▶ [MATERIAL FOR THIS TASK]
+++++
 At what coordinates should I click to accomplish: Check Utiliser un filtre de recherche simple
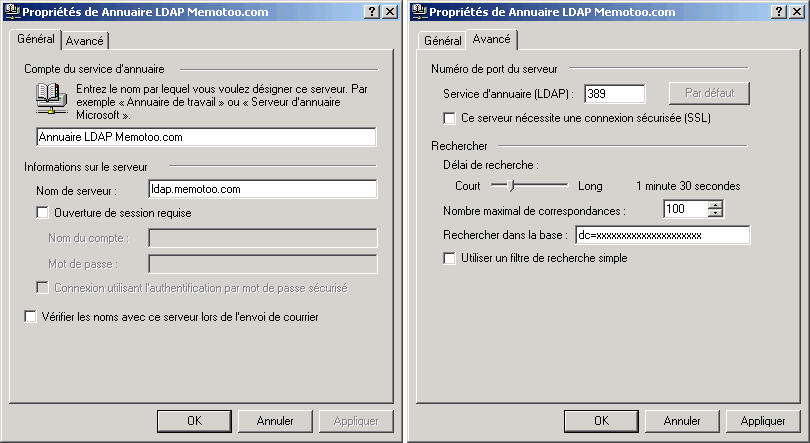[x=449, y=258]
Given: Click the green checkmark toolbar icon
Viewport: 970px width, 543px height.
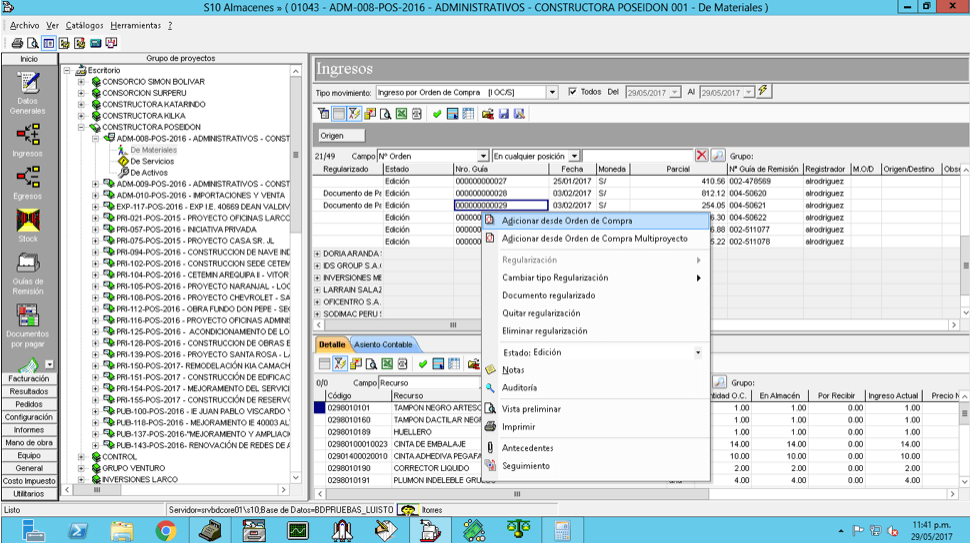Looking at the screenshot, I should [437, 114].
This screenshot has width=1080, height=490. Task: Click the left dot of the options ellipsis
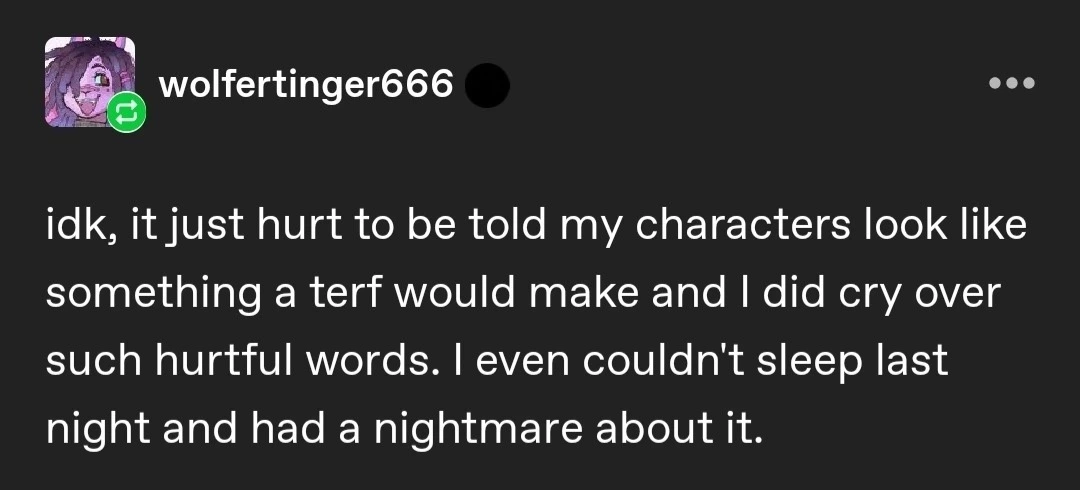994,83
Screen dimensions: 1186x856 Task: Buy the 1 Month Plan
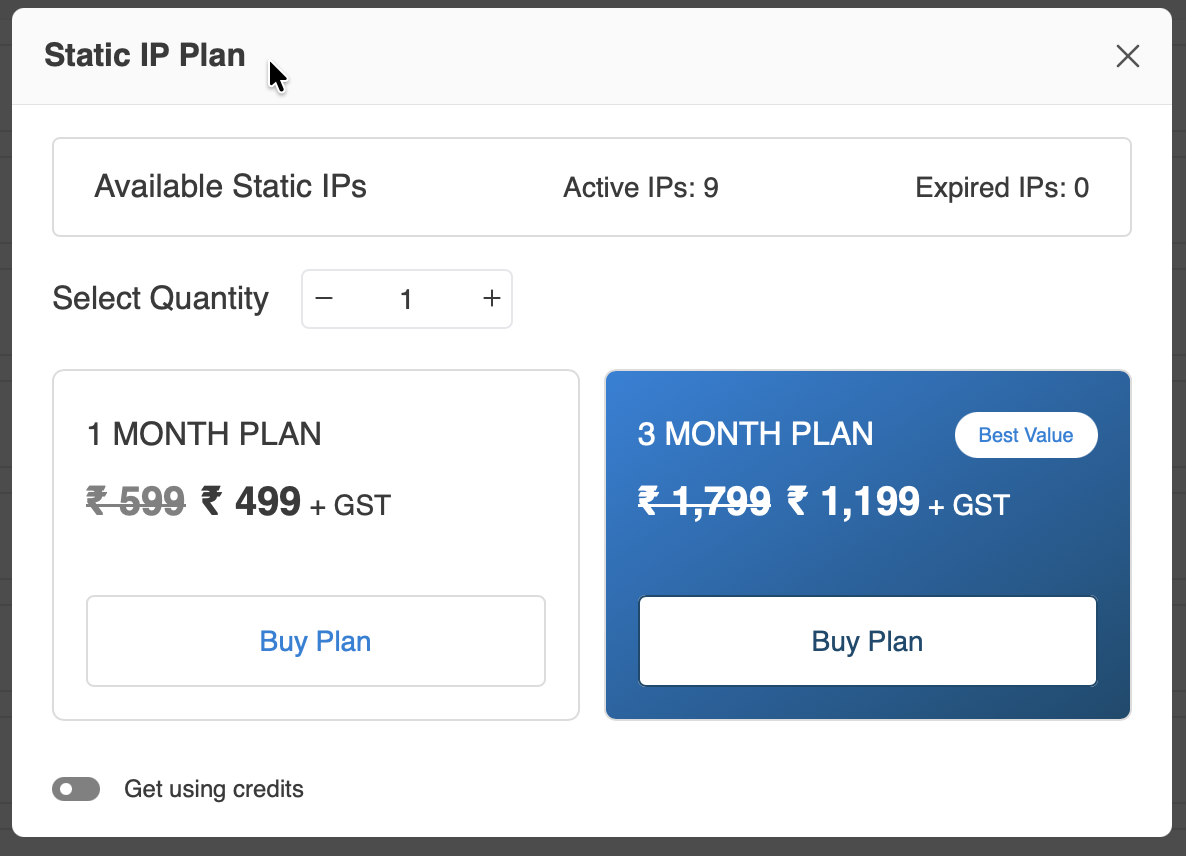[x=316, y=641]
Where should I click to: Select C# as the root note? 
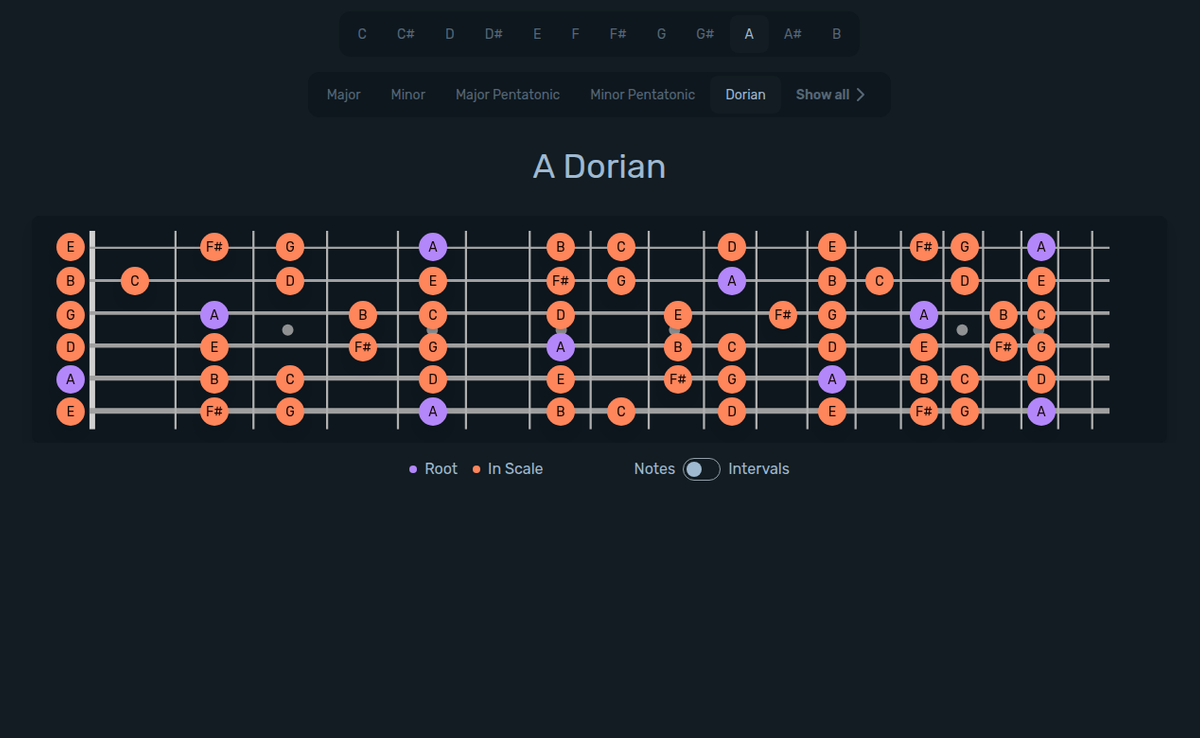405,33
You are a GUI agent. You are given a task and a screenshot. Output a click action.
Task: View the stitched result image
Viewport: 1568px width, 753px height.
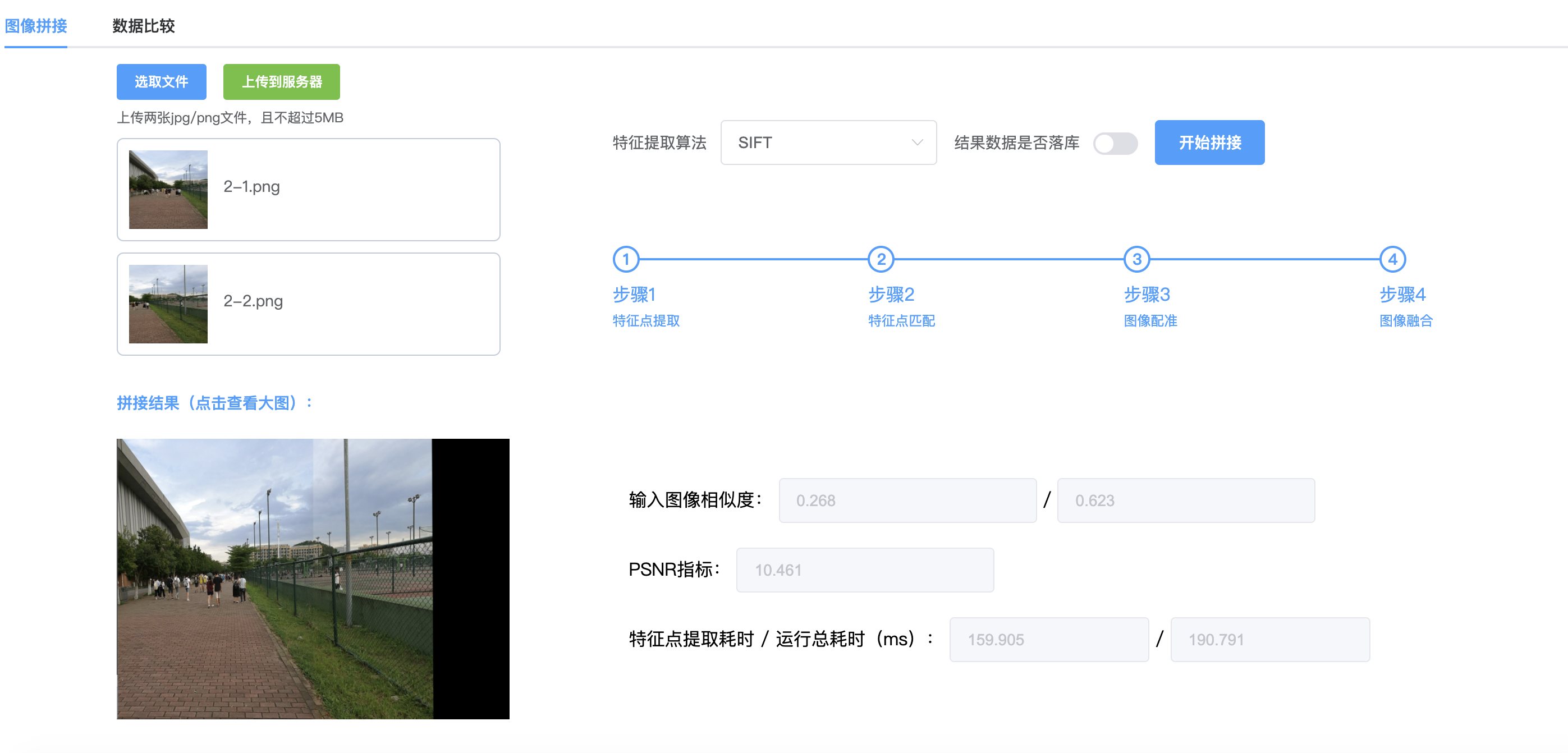tap(313, 578)
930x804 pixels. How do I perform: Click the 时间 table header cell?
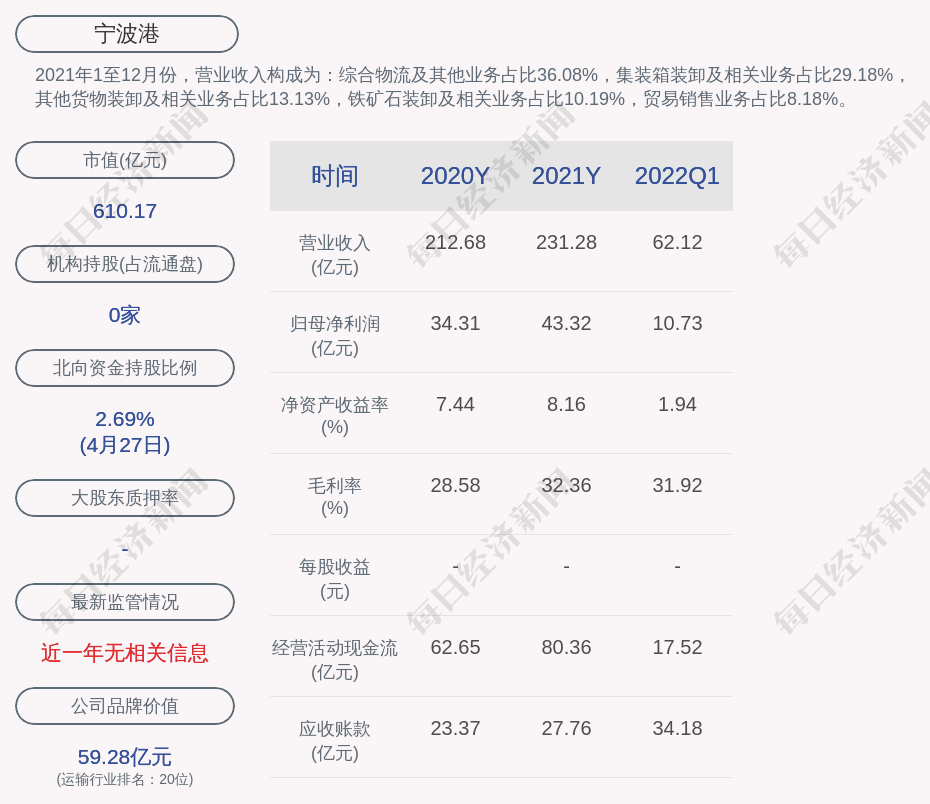click(x=335, y=176)
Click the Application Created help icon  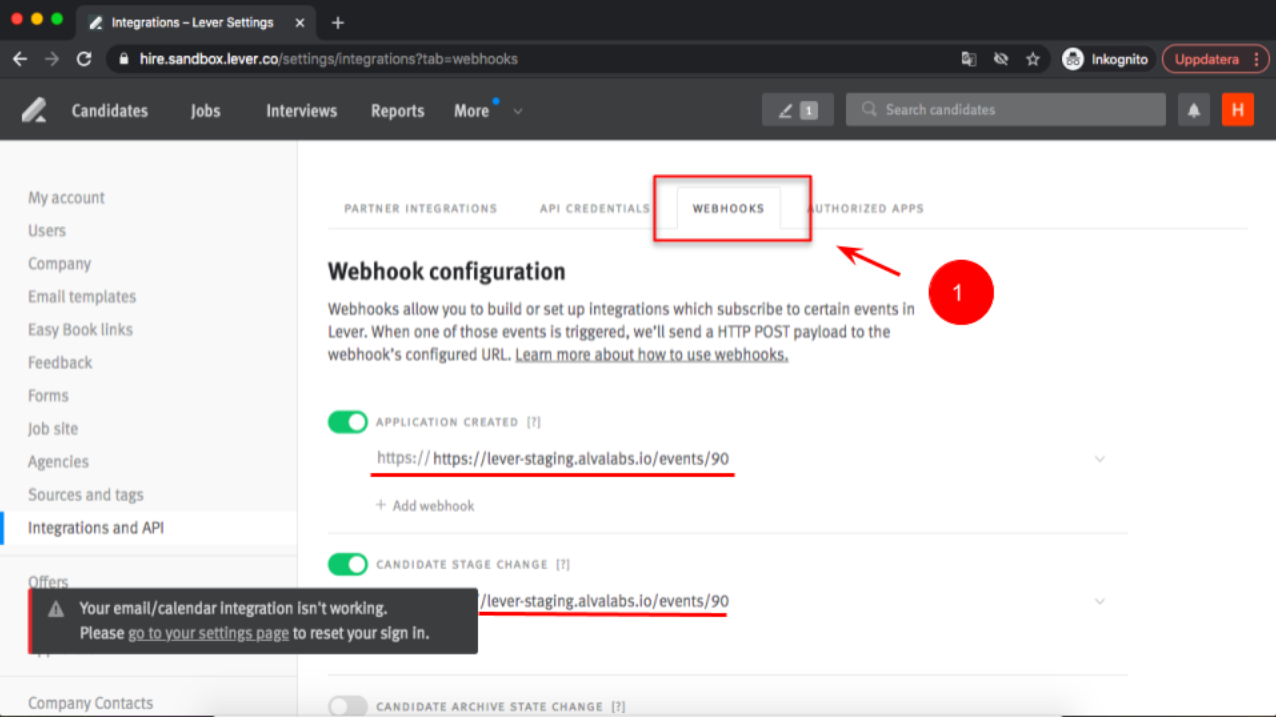point(535,422)
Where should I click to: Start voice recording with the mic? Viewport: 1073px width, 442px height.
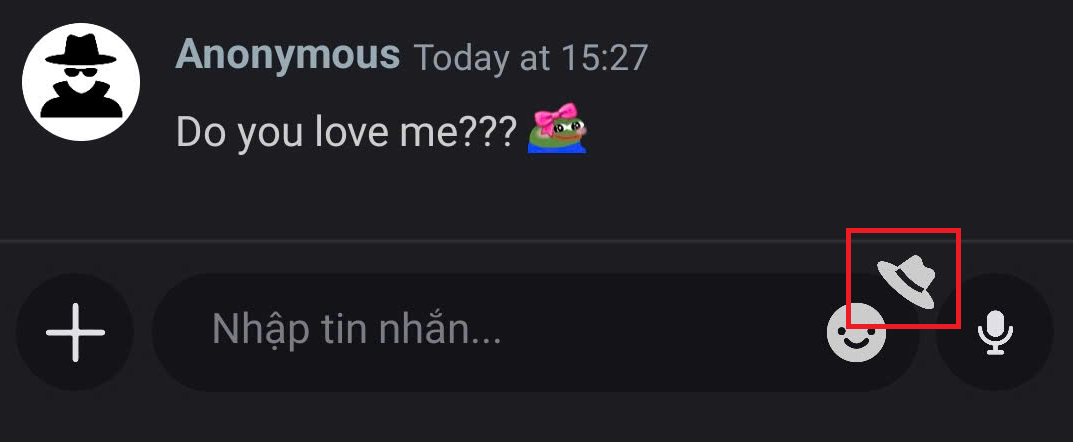click(x=994, y=332)
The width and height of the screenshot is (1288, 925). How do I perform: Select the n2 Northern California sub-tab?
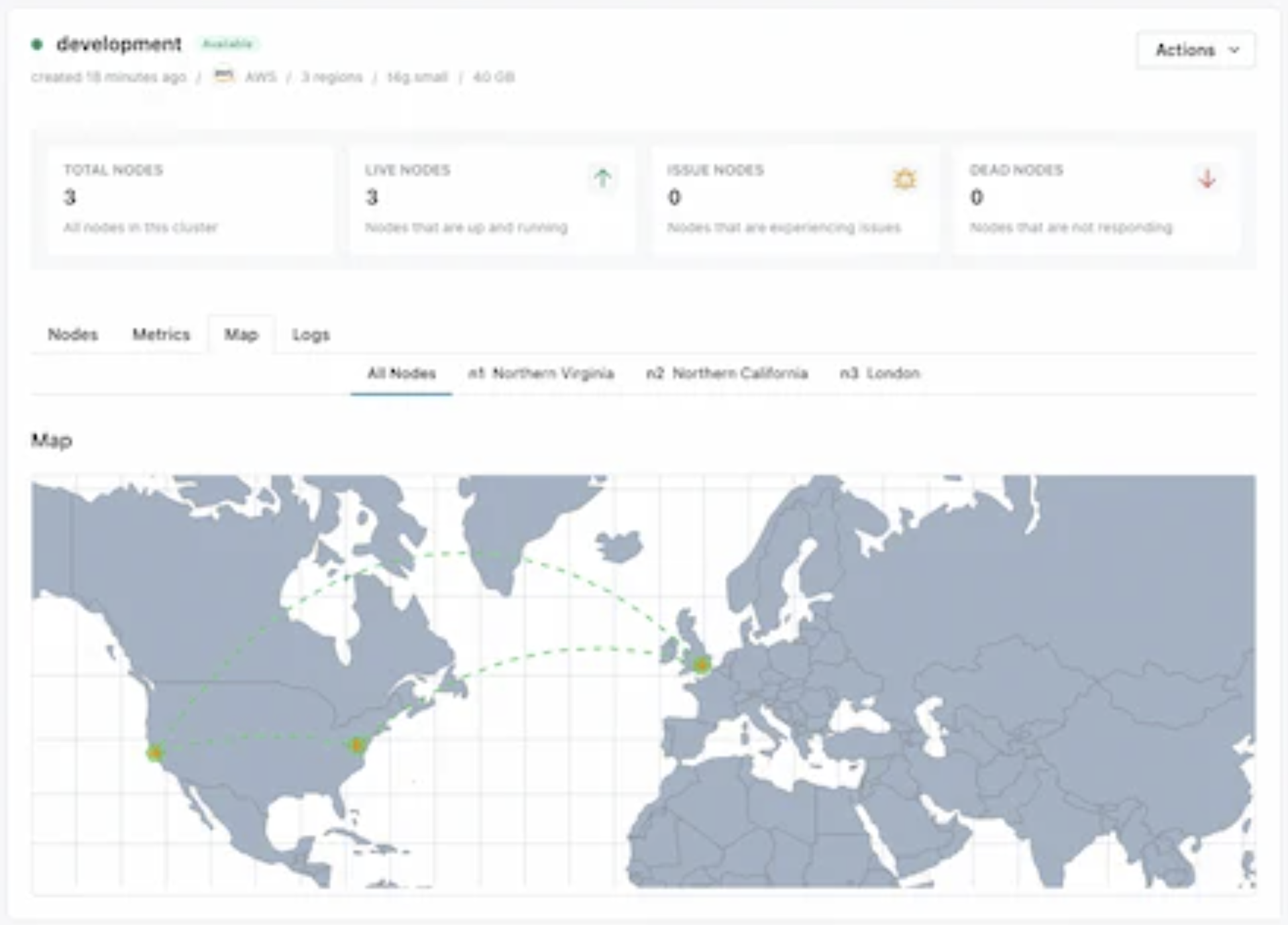coord(727,374)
+++++
▶ [WHAT TO WORK ON] Rewrite the lines from the one containing "Where should I click to: Select" through the one containing "click(x=335, y=176)", swapping "Viewport" for "Window" and keeping everything else unchanged. Leave the pictures out.

▶ [RESULT OF THIS EXERCISE]
Where should I click to: Select C# as the root note? 
405,33
You are a GUI agent. You are given a task and a screenshot. Output a click action.
Task: View the stitched result image
Window: 1568px width, 753px height.
tap(313, 578)
930x804 pixels. How do I perform: Click the 时间 table header cell?
click(x=335, y=176)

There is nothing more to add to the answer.